Winged female figure holding a caduceus: Iris (messenger of the gods) or Nike (Victory)
Mythology [edit]
Messenger of the gods [edit]
In some records Iris is a sister to young man messenger goddess Arke (arch), who flew out of the company of Olympian gods to join the Titans equally their messenger goddess during the Titanomachy, making the ii sisters enemy messenger goddesses. Iris was said to take golden wings, whereas Arke had iridescent ones.[ citation needed ] She is also said to travel on the rainbow while conveying letters from the gods to mortals. During the Titan State of war, Zeus tore Arke'south iridescent wings from her and gave them every bit a gift to the Nereid Thetis at her wedding, who in turn gave them to her son, Achilles, who wore them on his anxiety.[8] Achilles was sometimes known equally podarkes (feet like [the wings of] Arke). Podarces was too the original name of Priam, king of Troy.
Following her daughter Persephone's abduction by Hades, the goddess of agriculture Demeter withdrew to her temple in Eleusis and made the globe barren, causing a corking dearth which killed off mortals, and as a result sacrifices to the gods ceased. Zeus then sent Iris to Demeter, calling her to bring together the other gods and lift her expletive; but as her daughter was not returned, Demeter was not persuaded.[9]
Co-ordinate to the lost epic Cypria by Stasinus, it was Iris who informed Menelaus, who had sailed off to Crete, of what had happened back in Sparta while he was gone, namely his wife Helen's elopement with the Trojan Prince Paris besides equally the decease of Helen'south brother Castor.[10]
Iris is frequently mentioned as a divine messenger in The Iliad, which is attributed to Homer. She does not, however, appear in The Odyssey, where her role is instead filled by Hermes. Like Hermes, Iris carries a caduceus or winged staff. By command of Zeus, the rex of the gods, she carries a ewer of h2o from the River Styx, with which she puts to sleep all who perjure themselves. In Book XXIII, she delivers Achilles'southward prayer to Boreas and Zephyrus to light the funeral pyre of Patroclus.[11]

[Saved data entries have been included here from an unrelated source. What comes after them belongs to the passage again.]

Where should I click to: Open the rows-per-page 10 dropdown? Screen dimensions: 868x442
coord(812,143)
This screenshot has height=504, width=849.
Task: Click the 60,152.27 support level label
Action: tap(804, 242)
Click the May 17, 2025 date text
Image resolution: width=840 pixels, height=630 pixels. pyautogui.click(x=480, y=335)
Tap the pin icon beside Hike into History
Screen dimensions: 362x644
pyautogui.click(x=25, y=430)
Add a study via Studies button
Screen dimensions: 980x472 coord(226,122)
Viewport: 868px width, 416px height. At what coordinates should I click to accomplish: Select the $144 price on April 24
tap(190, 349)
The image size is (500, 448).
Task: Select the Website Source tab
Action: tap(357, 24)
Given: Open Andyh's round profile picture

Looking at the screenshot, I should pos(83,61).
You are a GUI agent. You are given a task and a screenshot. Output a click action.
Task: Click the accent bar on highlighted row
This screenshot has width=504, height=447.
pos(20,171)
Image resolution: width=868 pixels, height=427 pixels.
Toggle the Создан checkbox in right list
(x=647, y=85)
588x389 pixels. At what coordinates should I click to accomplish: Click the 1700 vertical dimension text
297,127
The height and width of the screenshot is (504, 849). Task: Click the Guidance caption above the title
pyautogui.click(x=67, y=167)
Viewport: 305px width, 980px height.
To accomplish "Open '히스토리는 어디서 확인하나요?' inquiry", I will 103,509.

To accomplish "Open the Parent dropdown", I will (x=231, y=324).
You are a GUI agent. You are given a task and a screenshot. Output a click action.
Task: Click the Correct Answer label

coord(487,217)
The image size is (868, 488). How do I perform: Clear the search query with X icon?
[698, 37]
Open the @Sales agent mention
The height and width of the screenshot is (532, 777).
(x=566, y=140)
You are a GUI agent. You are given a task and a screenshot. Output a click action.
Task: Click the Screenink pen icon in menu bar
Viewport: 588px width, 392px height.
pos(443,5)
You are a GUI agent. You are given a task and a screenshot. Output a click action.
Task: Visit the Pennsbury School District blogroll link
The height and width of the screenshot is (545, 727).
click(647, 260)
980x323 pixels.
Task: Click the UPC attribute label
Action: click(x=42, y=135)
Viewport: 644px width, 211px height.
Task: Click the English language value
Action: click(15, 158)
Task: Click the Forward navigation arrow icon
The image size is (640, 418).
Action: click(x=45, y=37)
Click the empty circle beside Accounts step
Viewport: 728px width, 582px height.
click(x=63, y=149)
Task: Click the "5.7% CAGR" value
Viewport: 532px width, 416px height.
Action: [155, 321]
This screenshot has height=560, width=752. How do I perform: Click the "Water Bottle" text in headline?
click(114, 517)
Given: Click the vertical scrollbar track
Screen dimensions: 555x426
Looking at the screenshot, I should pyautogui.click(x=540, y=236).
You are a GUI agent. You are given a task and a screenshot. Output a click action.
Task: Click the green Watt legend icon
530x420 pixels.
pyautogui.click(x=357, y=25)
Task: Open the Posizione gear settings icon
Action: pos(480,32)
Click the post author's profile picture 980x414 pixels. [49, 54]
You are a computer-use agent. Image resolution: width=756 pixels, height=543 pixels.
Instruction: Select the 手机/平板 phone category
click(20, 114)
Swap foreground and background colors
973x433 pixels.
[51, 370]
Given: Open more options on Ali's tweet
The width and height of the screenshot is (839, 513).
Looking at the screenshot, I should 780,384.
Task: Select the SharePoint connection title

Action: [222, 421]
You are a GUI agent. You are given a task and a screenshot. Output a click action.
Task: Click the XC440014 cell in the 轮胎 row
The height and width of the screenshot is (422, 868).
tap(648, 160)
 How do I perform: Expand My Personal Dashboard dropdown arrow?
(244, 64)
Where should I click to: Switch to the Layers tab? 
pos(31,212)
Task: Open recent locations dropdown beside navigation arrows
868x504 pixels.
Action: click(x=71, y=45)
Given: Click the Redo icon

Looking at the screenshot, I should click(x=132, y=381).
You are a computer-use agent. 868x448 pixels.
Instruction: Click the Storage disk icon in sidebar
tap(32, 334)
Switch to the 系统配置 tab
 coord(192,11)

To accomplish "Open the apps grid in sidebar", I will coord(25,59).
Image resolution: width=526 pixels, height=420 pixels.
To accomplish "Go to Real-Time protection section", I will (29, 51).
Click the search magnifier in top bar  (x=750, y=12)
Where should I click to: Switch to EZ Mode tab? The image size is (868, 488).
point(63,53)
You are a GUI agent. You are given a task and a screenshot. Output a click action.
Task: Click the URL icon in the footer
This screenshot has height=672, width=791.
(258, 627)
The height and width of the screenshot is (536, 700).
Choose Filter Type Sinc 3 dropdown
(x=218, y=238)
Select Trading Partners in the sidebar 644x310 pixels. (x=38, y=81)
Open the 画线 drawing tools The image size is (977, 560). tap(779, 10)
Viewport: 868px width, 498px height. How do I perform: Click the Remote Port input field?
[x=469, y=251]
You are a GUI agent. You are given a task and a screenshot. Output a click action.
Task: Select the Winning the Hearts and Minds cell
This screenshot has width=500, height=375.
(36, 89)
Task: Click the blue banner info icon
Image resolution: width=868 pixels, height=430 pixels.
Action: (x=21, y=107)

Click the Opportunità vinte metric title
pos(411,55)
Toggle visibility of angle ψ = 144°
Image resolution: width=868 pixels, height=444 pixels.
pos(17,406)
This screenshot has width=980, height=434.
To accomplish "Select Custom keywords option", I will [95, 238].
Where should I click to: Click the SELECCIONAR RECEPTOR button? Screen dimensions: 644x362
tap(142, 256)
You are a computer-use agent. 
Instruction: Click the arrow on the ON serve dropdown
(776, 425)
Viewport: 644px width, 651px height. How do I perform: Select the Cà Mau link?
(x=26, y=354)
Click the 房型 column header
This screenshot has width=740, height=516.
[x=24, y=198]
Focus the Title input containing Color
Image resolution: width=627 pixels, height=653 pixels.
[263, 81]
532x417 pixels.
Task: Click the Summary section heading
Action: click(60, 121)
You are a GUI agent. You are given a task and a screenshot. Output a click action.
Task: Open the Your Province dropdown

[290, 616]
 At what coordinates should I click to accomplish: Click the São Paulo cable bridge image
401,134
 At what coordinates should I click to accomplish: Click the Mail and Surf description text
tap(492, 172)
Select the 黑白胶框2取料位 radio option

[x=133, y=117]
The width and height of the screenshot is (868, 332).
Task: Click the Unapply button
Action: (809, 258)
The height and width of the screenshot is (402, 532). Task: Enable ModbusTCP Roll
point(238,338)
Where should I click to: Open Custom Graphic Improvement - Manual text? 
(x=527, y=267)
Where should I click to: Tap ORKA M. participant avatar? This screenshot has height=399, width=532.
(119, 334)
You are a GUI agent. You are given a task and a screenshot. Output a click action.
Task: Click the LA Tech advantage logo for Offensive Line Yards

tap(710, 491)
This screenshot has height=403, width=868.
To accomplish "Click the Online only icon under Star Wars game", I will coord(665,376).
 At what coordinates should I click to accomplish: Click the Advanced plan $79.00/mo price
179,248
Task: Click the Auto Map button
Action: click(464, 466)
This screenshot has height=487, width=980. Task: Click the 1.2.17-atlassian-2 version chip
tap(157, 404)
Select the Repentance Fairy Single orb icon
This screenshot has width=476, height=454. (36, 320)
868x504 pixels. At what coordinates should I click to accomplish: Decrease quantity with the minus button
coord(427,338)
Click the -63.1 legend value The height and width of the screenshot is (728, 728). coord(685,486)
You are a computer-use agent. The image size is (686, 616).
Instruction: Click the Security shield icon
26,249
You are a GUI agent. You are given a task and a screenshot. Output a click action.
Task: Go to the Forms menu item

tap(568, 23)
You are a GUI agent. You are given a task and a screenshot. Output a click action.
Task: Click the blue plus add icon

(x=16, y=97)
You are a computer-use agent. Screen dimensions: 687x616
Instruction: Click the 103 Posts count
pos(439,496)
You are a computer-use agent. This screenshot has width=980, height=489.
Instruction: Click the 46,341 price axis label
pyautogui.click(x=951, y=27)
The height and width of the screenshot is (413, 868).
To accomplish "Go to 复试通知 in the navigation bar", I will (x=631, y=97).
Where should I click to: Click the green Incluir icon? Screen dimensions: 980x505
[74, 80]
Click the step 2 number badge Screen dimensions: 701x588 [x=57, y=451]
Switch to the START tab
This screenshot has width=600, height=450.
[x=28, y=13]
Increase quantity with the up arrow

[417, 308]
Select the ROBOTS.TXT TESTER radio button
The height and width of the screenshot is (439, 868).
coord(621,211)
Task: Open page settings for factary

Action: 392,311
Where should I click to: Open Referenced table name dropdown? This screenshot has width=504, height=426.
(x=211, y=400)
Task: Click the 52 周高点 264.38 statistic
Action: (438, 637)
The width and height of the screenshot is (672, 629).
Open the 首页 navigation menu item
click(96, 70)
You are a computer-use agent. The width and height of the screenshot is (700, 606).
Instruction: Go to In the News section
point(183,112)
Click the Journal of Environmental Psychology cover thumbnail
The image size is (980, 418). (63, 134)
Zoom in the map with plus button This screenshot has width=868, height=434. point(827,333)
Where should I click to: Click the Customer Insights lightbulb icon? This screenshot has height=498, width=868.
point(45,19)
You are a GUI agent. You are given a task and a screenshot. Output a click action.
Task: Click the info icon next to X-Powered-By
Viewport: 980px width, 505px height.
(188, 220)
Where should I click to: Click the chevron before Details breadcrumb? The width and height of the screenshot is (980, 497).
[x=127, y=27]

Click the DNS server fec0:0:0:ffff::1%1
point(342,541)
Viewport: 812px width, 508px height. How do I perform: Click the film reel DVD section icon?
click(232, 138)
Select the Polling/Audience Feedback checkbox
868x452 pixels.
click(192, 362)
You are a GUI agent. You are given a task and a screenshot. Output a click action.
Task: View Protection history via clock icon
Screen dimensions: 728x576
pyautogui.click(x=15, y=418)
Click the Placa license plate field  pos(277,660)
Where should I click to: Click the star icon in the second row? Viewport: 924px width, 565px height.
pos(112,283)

Iris too appears several times in Virgil'south Aeneid, usually equally an amanuensis of Juno. In Volume 4, Juno dispatches her to pluck a lock of pilus from the head of Queen Dido, that she may die and enter Hades.[12] In book 5, Iris, having taken on the class of a Trojan woman, stirs upwardly the other Trojan mothers to prepare burn to iv of Aeneas' ships in order to foreclose them from leaving Sicily.[13]
According to the Roman poet Ovid, after Romulus was deified as the god Quirinus, his wife Hersilia pleaded with the gods to permit her become immortal besides so that she could be with her hubby over again. Juno heard her plea and sent Iris downward to her. With a single finger, Iris touched Hersilia and transformed her into an immortal goddess. Hersilia flew to Olympus, where she became one of the Horae and was permitted to alive with her hubby forevermore.[fourteen] [15]
Iris stands behind the seated Juno (correct) in a Pompeii fresco
Other myths [edit]
Co-ordinate to the "Homeric Hymn to Apollo", when Leto was in labor prior to giving birth to her twin children Apollo and Artemis, all the goddesses were in attendance except for two, Hera and Eileithyia, the goddess of childbirth. On the ninth day of her labor, Leto told Iris to bribe Ilithyia and ask for her assist in giving nascence to her children, without allowing Hera to find out.[16] According to Callimachus, Iris along with Ares ordered, on Hera'southward orders, all cities and other places to shun the pregnant Leto and deny her shelter where she could bring along her twins.[17]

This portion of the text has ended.